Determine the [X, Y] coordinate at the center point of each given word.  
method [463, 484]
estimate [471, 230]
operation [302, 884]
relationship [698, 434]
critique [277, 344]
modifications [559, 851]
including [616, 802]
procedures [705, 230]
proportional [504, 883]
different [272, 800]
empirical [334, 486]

========================================

#### [Exercise objective]
Return verbatim every line of the material above, from the line containing "operation [302, 884]" down to the final line, including both ends.

#### [Correct answer]
operation [302, 884]
relationship [698, 434]
critique [277, 344]
modifications [559, 851]
including [616, 802]
procedures [705, 230]
proportional [504, 883]
different [272, 800]
empirical [334, 486]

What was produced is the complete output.